The number of devices with cellular or satellite connectivity deployed in oil and gas applications worldwide is expected to rise at a compound annual growth rate (CAGR) of more than 20% over the next several years — from 164,000 at the end of 2011 to 435,000 by 2016, according to Berg Insight. Cellular-based M2M devices are expected to count for almost two-thirds of the nearly half million devices at the end of the forecast period.
As Berg Insight notes in its report, wireless technologies such as private radio, cellular and satellite communication can provide ubiquitous online connectivity at reasonable cost and deliver good performance and availability. This enables the delivery of operations management, equipment management and regulatory compliance applications linking remote equipment and enterprise IT systems.
Telemetry and M2M solutions can be found in applications such as monitoring and controlling of drills, wells and pipelines. North America is the forerunner in the use of wireless M2M solutions in oil and gas applications, accounting for almost half of the worldwide device shipments.
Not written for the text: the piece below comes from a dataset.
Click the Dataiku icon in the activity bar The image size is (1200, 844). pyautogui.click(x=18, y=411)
Wireless M2M applications in the oil and gas industry have entered a growth phase that will last for several years to come, Berg Insight predicts. Analysts estimate that the shipments of oil and gas M2M devices with cellular or satellite communication capabilities will almost triple in coming years, from 33,000 in 2011 to 126,000 in 2016. Onshore well-field-equipment monitoring and in-land-pipeline monitoring are expected to be top two applications for wireless M2M in the oil and gas industry.
Many factors are driving the M2M market in the oil and gas industry, including new regulations, rising operating costs due to increasingly inaccessible reserves, and accelerating competition between international oil companies (IOCs) and national oil companies (NOCs). "Demand for improved operational efficiency and new governmental regulations will push the adoption of wireless M2M in the industry," said Johan Svanberg, senior analyst for Berg Insight.
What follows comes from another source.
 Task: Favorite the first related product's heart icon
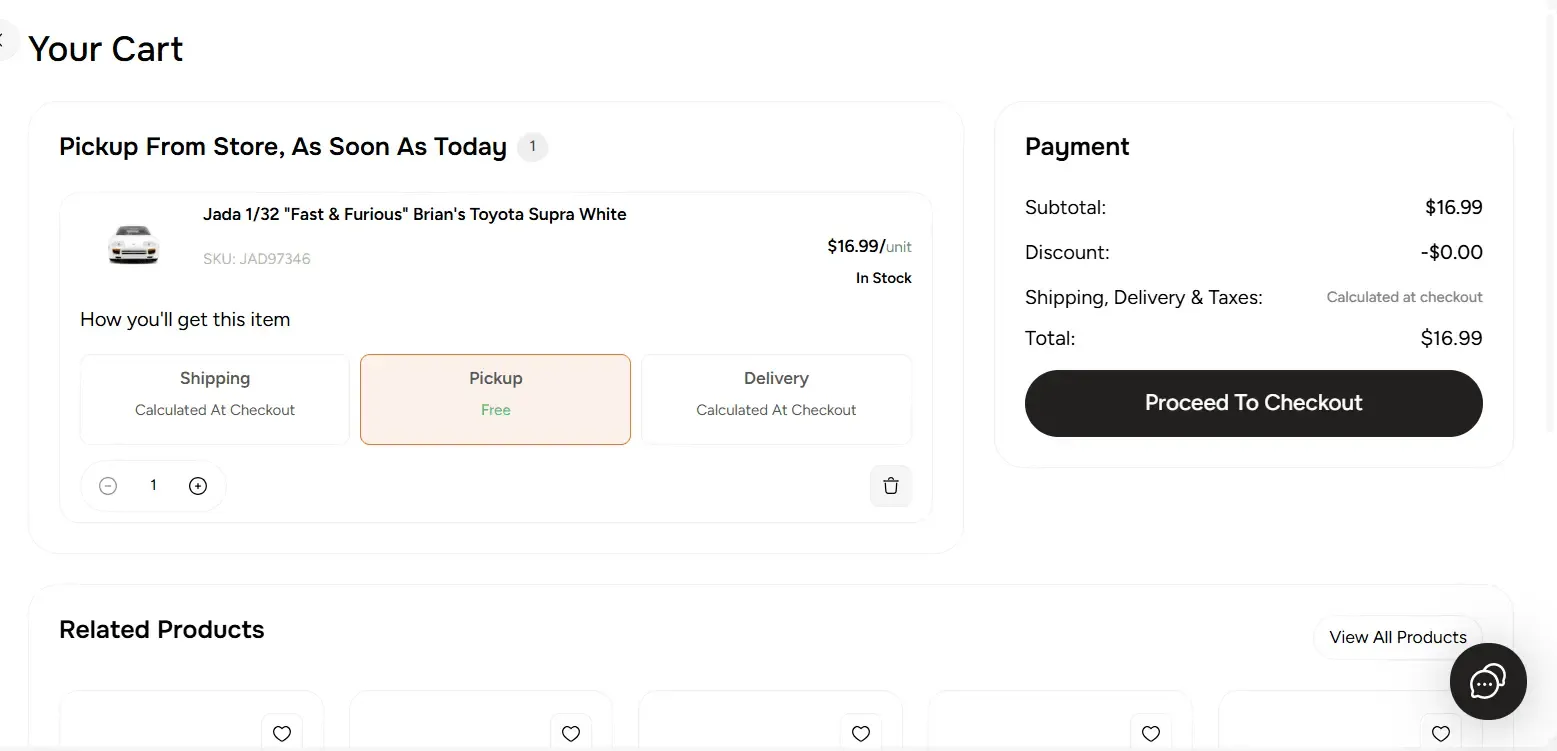[281, 733]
Advanced SCADA and wireless M2M solutions can help stakeholders to comply with regulations and meet the high demands on security and efficiency that come with oil and gas operations. "Wireless M2M, remote automation, control and monitoring are also key ingredients in order to make it cost effective to extract, transport and distribute emerging oil and gas products, including LNG and unconventional resources such as shale gas and heavy oil," Svanberg said.
The installed base of active oil and gas M2M devices is expected to rise to 435,000 units by 2016.